Environment Method Asymptotic Performance Computation Time Ratio
Pendulum Mean (λ=0) Suboptimal
Pendulum PETS Medium ~1×
Pendulum OCORL Optimal Level ~3×
Pendulum Ours Optimal Level ~1×
MountainCar Mean (λ=0) Suboptimal
MountainCar Ours Optimal ~1×

Ours (COMBRL) matches or exceeds OCORL performance while requiring only ~1/3 of the computational cost.

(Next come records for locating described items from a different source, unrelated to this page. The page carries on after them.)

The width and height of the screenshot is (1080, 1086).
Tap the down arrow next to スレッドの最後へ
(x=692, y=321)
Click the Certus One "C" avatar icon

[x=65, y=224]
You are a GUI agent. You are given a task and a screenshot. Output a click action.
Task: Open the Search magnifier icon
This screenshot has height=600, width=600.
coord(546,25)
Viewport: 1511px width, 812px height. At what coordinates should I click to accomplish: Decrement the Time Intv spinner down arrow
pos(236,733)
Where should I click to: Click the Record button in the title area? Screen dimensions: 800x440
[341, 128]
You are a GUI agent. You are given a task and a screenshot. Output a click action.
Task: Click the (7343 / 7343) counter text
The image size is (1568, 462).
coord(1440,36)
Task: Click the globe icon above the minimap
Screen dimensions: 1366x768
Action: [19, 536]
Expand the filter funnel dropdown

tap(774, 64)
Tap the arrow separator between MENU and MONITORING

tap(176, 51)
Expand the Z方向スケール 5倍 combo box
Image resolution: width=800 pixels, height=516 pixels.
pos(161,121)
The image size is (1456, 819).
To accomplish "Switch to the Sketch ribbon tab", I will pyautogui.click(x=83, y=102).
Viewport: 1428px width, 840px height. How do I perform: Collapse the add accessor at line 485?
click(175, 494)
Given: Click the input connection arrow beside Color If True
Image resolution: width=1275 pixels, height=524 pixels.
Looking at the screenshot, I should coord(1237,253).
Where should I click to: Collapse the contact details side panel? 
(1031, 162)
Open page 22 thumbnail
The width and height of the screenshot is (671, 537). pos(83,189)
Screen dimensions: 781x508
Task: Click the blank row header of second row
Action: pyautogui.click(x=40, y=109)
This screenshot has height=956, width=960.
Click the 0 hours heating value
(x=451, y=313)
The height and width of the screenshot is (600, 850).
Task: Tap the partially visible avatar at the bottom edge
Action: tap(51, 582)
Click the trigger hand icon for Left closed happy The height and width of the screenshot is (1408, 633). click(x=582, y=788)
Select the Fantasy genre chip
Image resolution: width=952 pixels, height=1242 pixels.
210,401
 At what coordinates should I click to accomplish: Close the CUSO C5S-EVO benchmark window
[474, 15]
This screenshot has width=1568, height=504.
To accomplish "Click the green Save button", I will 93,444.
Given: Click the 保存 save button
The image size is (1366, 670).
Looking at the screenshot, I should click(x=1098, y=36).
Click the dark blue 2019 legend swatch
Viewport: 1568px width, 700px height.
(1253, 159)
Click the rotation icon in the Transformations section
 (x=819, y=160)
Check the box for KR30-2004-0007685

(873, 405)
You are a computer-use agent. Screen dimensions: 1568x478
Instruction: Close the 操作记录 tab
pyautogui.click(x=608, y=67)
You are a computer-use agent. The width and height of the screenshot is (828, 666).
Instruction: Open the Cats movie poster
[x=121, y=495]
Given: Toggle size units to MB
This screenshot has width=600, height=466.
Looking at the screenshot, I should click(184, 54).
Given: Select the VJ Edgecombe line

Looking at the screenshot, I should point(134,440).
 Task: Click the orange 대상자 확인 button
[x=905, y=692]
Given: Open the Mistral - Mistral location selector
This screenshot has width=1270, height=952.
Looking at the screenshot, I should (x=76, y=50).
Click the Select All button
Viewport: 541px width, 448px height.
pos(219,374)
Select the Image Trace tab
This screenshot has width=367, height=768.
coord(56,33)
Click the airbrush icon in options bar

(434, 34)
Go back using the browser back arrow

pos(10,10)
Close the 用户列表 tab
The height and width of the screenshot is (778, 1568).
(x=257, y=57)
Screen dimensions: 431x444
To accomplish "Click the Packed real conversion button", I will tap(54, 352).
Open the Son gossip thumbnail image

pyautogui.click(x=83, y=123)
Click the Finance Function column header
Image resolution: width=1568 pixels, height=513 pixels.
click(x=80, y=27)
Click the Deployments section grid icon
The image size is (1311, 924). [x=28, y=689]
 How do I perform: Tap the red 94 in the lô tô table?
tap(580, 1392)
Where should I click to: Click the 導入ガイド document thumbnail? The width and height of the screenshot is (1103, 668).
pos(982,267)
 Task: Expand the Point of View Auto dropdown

Ablation Study: Effect of Intrinsic Reward

Environment Mean (λ=0) PETS Ours (auto λ) Gain
Reacher (easy) ~Baseline Medium Optimal Significant
Finger (spin) ~Baseline Medium Optimal Significant
Cartpole (balance) ~Baseline Close Optimal Medium
Hopper (stand) ~Baseline Medium Optimal Significant

Ours achieves the largest gains in sparse-reward or under-actuated tasks, with consistent improvements in high-dimensional domains. Auto-tuning of \(\lambda_n\) is effective.

Key Findings

  1. Ours (COMBRL) consistently outperforms greedy baselines and PETS across all tested environments.
  2. Performance is comparable to OCORL, but with only ~1/3 of the computational overhead.
  3. Models learned unsupervised can transfer to unseen downstream tasks.
  4. Auto-tuned \(\lambda_n\) performs close to the best manually-tuned hyperparameters.

Highlights & Insights

  • Unified Framework: A single scalar \(\lambda_n\) elegantly unifies supervised and unsupervised RL settings.
  • Scalability: By avoiding optimization over the plausible dynamics set, neural network models like BNNs can be utilized.
  • Theoretical Completeness: Provides both supervised regret bounds and unsupervised sample complexity bounds.
  • Explicit Dependence on MSS: For the first time, the impact of the measurement strategy on continuous-time RL performance is clarified.

Limitations & Future Work

  • Theoretical analysis relies on RKHS smoothness and well-calibrated model assumptions, which BNNs might not fully satisfy in practice.
  • Experiments are conducted in medium-dimensional tasks (up to DMC environments); performance in ultra-high dimensions (e.g., pixel inputs) needs verification.
  • The optimal selection strategy for \(\lambda_n\) requires further exploration, as current auto-tuning methods have limited theoretical guarantees.
  • Continuous-time MBRL: OCORL (Treven et al., 2023) provides theoretical guarantees but is not scalable; Yildiz et al. (2021) uses a greedy approach without exploration.
  • Intrinsic Motivation/Unsupervised RL: Sekar et al. (2020), Pathak et al. (2019), and Sukhija et al. (2023) all focus on discrete time.
  • Discrete-time Counterparts: Sukhija et al. (2025b) study discrete-time versions, while COMBRL addresses the distinct theoretical and experimental requirements of continuous time.

Rating

  • Novelty: ⭐⭐⭐⭐ — Unifies reward+uncertainty optimistic exploration in continuous time for both supervised/unsupervised scenarios.
  • Theoretical Depth: ⭐⭐⭐⭐ — Dual guarantees for sublinear regret and sample complexity.
  • Experimental Thoroughness: ⭐⭐⭐⭐ — Comprehensive comparisons across environments, ablations, and auto-tuning validation.
  • Value: ⭐⭐⭐⭐ — Computationally efficient and applicable to continuous-time physical control systems.